Spider-Man 3

As an ardent admirer of the first two “Spider-Man” films, it brings me no pleasure to say that Part 3 is not great. It’s OK, and it seems to have been made uncynically (i.e., not just as a money-maker), but it’s not nearly as thrilling, funny, or emotionally powerful as it could be — no, as it should be, given the materials it has to work with.

It begins just months after Part 2. Peter Parker (Tobey Maguire) and Mary Jane Watson (Kirsten Dunst) are in love with each other, and all of New York is in love with Spider-Man. M.J. has a leading role in a Broadway show. Peter intends to propose marriage, and saintly old Aunt May (Rosemary Harris) has given both her blessing and her own engagement ring.

But danger lurks on the fringes of Peter’s life! Perhaps too much danger, actually, to be adequately addressed in one film. Peter’s erstwhile best friend Harry Osborn (James Franco) still blames him for his father’s death and is following in Dad’s footsteps on the path toward total insanity, re-creating his experiments and learning how to use the old man’s Green Goblin weaponry for himself. A low-rent criminal named Flint Marko (Thomas Haden Church) has escaped from prison, and while this initially means nothing to Peter, it becomes important when he and Aunt May learn that it was actually Marko who killed dear old Uncle Ben in the first film, not the thief Peter pursued and exacted revenge against. A brash young photographer named Eddie Brock (Topher Grace) is trying to replace Peter at The Daily Bugle, and has nearly persuaded J. Jonah Jameson (J.K. Simmons) to give him a full-time position — something Peter has never been offered.

There’s a hitch in Peter’s relationship with M.J., too. Her acting career hits a snag while Spider-Man’s star is on the rise, and Spidey gets cozy with a model named Gwen Stacy (Bryce Dallas Howard) during a publicity appearance, thus fueling M.J.’s fairly irrational jealousy and giving her more reasons to be the dour, whiny girlfriend she’s become since the last film.

Basically, every aspect of Peter Parker’s life — romantic, professional, familial, fraternal, and heroic — is thrown into turmoil all at once. And then? A mysterious black goo arrives from space via meteorite, infects Peter, and unleashes his selfish, vengeful, swaggering Id. Now he is at war with himself, along with everyone else. Yeesh.

It is too much.
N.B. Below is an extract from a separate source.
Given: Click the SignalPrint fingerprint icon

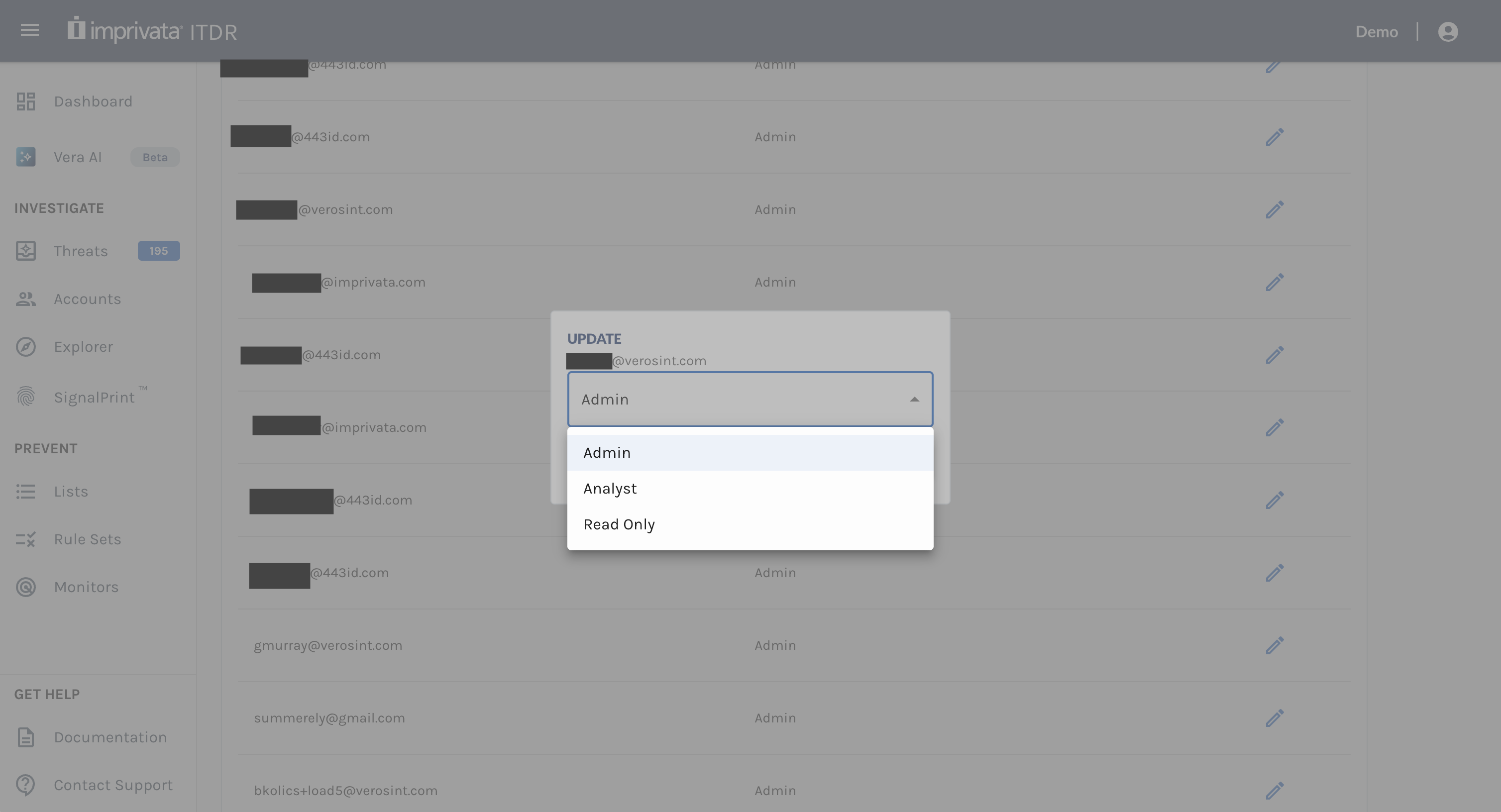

A multitude of villains and threats might sound like a good time, and I understand the urge to raise the stakes with each passing sequel. But part of this franchise’s success has lain in its ability to infuse even the bad guys with humanity, to make everyone seem real and relatable. With so much crammed into one film, even a very long film, no character gets the full attention he or she deserves. The only plot thread that is explored in depth is the least interesting one: the stormy romance between Peter and M.J., which is altogether too WB Network for my tastes.

While fleeing the police, Flint Marko stumbles into a particle physics experiment and comes out of it made of sand, with all the powers of, um, sand. As the newly christened Sandman, he wreaks havoc on New York and tussles with Spider-Man over his alleged involvement with Uncle Ben’s death — a bit of revisionist plot history that is way too lame for such a savvy, self-aware series of films. Between that and the outrageous amnesia subplot that affects another character, I have to wonder if director Sam Raimi and his brother Ivan, who co-wrote the screenplay with Alvin Sargent, have been cribbing from soap operas. What’s next? Evil twins? Interrupted weddings?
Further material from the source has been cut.